Admittedly, there’s also a small part of me that resents the people who can wholeheartedly enjoy this aspect of Halloween Americana, something so foundational to my love of this holiday, and that resents myself for no longer being able to do the same. With most other animal issues—meat, circuses, vivisection—I have no problem calling for their abolition. But I want to keep the Headless Horseman; I just wish we could all enjoy the story while also recognizing that we don’t need to continue perpetuating the abuse in it. That would truly make a happy Halloween.
On my mind: “The Dentist” by Jeff C. Carter
Flash fiction seems so simple. Keeping a story under 1,000 words sounds almost too easy; many novelists write that much, or more, every day. But good flash fiction is significantly harder to find than a good novel. (Arguably, it’s nearly impossible to find.) Every single word must pull its weight, hauling the story through the introduction, middle, climax, and conclusion in only a few hundred words. A good flash fiction story can be nothing less than unforgettable.
Jeff C. Carter made me believe in flash fiction again. His book We Bleed Orange & Black is filled with marvelous short stories and flash fiction, my favorite being “The Dentist” (and my lovely readers may also enjoy “An Attack of Conscience”). I won’t reveal any plot details (the story’s only two pages and the whole book is only 99¢—check it out!), but it’s the perfect little treat to cap off the Halloween season.
I was shocked to learn that there’s no mention of a flaming jack-o’-lantern in the short story.

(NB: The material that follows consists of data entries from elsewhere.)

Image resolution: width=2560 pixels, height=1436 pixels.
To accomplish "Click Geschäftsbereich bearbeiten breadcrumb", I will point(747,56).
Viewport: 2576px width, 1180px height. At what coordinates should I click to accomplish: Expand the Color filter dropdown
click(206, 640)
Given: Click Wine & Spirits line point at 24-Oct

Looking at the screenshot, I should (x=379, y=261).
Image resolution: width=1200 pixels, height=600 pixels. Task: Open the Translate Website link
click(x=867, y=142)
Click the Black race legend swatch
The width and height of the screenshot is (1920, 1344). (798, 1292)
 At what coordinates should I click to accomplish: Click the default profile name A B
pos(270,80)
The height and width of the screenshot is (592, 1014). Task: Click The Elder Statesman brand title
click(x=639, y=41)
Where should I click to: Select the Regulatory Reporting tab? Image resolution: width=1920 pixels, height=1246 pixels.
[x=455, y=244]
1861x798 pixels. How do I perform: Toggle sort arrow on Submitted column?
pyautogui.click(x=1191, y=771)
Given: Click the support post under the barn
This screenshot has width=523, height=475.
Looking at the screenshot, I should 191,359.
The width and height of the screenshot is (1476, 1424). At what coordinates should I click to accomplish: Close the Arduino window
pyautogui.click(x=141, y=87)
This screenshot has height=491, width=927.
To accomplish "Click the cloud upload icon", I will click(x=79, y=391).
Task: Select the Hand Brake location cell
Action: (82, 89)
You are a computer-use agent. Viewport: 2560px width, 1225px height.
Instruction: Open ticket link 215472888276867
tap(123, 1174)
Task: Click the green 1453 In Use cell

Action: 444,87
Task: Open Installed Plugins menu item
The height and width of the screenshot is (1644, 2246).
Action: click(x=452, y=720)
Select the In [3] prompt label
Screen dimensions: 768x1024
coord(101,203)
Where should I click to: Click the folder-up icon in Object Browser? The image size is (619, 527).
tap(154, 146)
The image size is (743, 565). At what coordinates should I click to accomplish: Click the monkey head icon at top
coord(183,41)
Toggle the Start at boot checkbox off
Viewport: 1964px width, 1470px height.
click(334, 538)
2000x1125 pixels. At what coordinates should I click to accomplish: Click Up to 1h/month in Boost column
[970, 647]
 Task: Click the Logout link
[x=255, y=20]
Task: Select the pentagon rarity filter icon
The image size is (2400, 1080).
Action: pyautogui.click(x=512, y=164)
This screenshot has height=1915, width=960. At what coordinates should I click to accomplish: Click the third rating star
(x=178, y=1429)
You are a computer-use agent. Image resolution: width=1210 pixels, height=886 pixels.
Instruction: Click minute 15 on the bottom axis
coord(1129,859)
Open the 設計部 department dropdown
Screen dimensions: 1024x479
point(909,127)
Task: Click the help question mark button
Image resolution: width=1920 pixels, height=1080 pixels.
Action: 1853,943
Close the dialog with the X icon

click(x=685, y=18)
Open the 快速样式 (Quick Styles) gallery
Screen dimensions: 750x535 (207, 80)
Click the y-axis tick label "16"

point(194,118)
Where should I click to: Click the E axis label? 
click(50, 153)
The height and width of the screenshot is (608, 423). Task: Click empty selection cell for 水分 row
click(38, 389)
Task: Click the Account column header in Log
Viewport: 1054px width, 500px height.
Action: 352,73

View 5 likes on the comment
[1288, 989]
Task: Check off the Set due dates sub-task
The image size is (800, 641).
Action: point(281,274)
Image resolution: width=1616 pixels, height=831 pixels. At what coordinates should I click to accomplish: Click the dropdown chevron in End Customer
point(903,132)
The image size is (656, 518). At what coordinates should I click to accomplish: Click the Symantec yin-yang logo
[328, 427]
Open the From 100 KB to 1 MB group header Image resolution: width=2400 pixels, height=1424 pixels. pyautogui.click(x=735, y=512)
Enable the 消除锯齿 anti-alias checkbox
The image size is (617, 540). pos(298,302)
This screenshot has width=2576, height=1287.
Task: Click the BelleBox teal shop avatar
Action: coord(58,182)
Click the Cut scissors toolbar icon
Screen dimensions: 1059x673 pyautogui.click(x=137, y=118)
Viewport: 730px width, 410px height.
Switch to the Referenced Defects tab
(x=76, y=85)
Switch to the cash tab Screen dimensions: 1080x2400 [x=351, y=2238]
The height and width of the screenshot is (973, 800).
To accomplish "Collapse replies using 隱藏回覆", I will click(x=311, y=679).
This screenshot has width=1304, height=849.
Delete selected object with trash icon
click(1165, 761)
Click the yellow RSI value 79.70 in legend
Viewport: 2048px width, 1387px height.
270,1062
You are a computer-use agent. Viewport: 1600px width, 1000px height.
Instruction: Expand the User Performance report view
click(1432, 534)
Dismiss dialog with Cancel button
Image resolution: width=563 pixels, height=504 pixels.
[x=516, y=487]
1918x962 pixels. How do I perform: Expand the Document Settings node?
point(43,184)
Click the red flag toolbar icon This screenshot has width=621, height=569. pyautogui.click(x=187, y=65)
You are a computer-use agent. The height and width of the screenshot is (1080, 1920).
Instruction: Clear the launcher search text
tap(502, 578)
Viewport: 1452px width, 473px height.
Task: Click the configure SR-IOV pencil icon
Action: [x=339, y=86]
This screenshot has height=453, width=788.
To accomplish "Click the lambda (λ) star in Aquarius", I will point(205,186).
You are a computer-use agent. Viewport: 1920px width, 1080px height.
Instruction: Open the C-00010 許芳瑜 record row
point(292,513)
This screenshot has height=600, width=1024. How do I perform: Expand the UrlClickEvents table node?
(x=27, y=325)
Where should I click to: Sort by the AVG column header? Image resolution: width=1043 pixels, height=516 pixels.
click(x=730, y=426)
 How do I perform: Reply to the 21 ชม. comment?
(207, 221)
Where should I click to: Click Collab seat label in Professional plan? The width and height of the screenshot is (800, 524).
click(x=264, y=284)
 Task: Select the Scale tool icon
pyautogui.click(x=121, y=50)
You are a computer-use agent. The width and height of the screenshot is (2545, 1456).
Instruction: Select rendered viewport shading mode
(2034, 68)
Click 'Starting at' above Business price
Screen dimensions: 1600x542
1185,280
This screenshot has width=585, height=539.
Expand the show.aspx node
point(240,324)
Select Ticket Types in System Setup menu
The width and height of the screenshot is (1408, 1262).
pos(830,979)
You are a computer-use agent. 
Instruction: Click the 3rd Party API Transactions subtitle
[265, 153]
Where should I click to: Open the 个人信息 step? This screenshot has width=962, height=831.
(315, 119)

That’s a fabrication from the Disney version.
Contrary to popular belief, Mather was rarely present during the Salem trials, though he wrote extensively on them, thereby inserting himself in the narrative.
Anyone else getting “childless cat lady” vibes?
In fact, some even believed herbivores to be akin to plants themselves, since it was only through the consumption of flesh that one could be considered truly alive.
There are myriad examples like this in the story, such as in the description of Gunpowder, Ichabod’s horse: “The animal he bestrode was a broken-down plow-horse, that had outlived almost everything but its viciousness.”
He’s also spawned countless pumpkin-headed monsters, like those of The Scarecrow Walks at Midnight, Trick ‘r Treat, and the recently discussed Dark Harvest.